Vince's eyebrows raised. “Why?”

“Oh, you might be happier. Settled down. You don't have to worry about who you're gonna sleep with every night.”

“I don't worry about it.”

“Well, maybe you don't now, but you never know.”

“What's this about, Ray?” Vince asked after a moment.

Beloit shrugged. “Lorraine and I were wondering, is all. I mean, I know it's none of my business, but I've been thinking about it; I believe in mind over what matters. And what's important here is smooth sailing. We've built up a good head of steam; I like where we're going; but calm seas make a prosperous voyage—right?—and the calmest seas come from contented partners. I've got my family, my Lorraine, my little nest in the tree of life, but you're still running around like the playboy of the Western frontier. Don't frown at me, Vince, this is fatherly advice I'm giving you.” He peered at the deepening frown on Vince's face. “Okay, you don't want fatherly advice; call it a partner's advice. All I'm saying is, I'm hoping you'll get tired of this
life and settle down.” He sighed. “And I also worry about all those playmates. I remember how confusing it is—a different name, different positions, different conversations every week or two or whatever—and one of these nights in bed you might whisper sweet business deals in one of those pearly ears—”
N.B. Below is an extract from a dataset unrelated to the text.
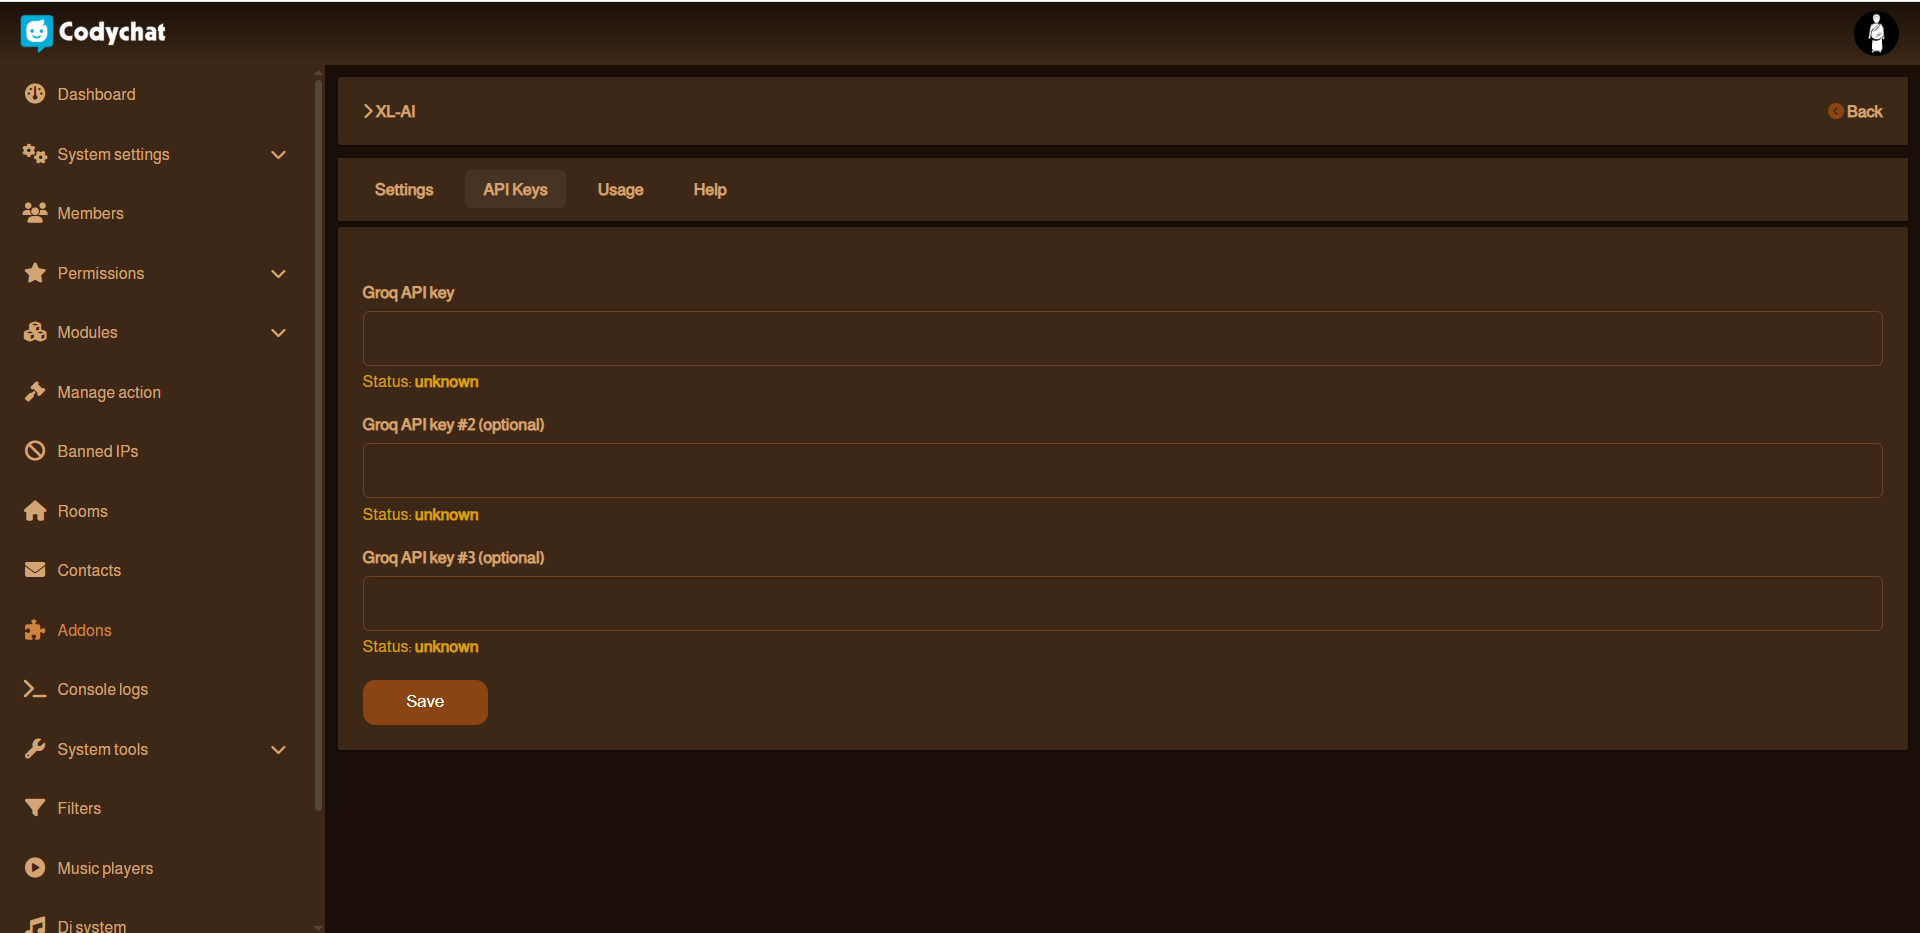This screenshot has height=933, width=1920.
Task: Expand the Permissions submenu arrow
Action: pos(278,274)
Vince stood, his face dark. “You son of a bitch, if you think I'd talk, especially to a woman—”

“It's possible,” Beloit said, unfazed. “A woman is a tender trap and you're a sexy kid, Vince, and it's just possible that you might get carried away by a bundle of sweet charms. Sit down, sit down; we're not fighting; we're discussing. Sometimes things come up in business and you stew about them and you feel like talking at two in the morning. You've got a wife, it's okay. Not great, but okay. I don't talk to Lorraine, but if I did, I know she'd keep her cards close to her very nice chest. So what I'm saying is, you need a nest with a little bird making you happy; you need a companion whose bread is buttered on your side. It's safe and very comfortable.” He drained his glass. “That's all. Not so hard to swallow, is it?”